(What is expected) Echo the items word for word, from the first line up to and including the line that contains "Action: click(x=34, y=51)".

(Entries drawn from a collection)
________________________

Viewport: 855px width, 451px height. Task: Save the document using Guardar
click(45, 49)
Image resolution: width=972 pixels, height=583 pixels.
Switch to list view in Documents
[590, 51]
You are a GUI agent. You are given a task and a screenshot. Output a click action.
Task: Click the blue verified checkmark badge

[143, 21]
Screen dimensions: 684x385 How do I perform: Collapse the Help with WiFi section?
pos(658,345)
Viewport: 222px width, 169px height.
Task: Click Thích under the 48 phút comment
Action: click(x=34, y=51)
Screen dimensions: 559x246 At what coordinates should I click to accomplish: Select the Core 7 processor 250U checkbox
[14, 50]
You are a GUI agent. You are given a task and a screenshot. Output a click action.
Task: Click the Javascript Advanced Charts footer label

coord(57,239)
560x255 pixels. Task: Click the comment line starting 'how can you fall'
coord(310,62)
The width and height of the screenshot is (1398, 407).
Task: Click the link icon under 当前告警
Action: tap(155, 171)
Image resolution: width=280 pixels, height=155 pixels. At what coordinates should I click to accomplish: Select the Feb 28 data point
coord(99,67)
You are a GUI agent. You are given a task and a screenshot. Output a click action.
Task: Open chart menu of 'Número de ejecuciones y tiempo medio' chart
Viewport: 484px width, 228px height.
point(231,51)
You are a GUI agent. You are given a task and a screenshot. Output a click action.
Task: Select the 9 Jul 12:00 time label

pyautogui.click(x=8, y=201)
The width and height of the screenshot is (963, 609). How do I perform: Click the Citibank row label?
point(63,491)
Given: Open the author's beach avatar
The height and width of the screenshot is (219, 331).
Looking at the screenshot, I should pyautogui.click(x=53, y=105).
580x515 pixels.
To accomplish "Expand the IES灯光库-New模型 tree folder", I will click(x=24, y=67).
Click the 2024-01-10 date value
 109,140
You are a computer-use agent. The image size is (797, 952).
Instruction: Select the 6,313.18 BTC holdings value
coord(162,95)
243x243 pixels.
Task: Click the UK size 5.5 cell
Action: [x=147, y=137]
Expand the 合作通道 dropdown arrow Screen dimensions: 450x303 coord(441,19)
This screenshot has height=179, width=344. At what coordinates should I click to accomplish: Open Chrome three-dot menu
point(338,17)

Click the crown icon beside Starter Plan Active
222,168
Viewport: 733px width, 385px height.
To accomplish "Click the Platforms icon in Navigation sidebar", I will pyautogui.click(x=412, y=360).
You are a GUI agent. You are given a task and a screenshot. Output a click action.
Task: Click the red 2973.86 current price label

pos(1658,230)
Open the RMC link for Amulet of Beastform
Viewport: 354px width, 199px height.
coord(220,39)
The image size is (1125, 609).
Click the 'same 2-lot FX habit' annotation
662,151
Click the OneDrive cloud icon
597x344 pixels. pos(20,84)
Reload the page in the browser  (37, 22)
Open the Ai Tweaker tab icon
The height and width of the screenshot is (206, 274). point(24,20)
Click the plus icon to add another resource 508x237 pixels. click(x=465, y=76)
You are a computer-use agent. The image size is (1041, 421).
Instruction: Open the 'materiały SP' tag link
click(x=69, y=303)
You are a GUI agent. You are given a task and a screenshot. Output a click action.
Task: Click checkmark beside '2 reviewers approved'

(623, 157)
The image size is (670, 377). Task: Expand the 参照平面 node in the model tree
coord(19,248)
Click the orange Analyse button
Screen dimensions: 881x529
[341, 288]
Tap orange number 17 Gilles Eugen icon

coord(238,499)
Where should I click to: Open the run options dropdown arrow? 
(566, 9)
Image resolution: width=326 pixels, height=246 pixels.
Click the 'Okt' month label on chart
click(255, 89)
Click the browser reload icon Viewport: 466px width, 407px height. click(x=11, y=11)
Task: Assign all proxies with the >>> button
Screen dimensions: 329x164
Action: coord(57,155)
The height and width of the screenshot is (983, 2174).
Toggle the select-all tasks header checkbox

________________________

(Full solution)
Viewport: 855px width, 451px height. Task: Save the document using Guardar
click(45, 49)
Image resolution: width=972 pixels, height=583 pixels.
Switch to list view in Documents
[590, 51]
You are a GUI agent. You are given a task and a screenshot. Output a click action.
Task: Click the blue verified checkmark badge

[143, 21]
Screen dimensions: 684x385 How do I perform: Collapse the Help with WiFi section?
pos(658,345)
Viewport: 222px width, 169px height.
Task: Click Thích under the 48 phút comment
Action: click(x=34, y=51)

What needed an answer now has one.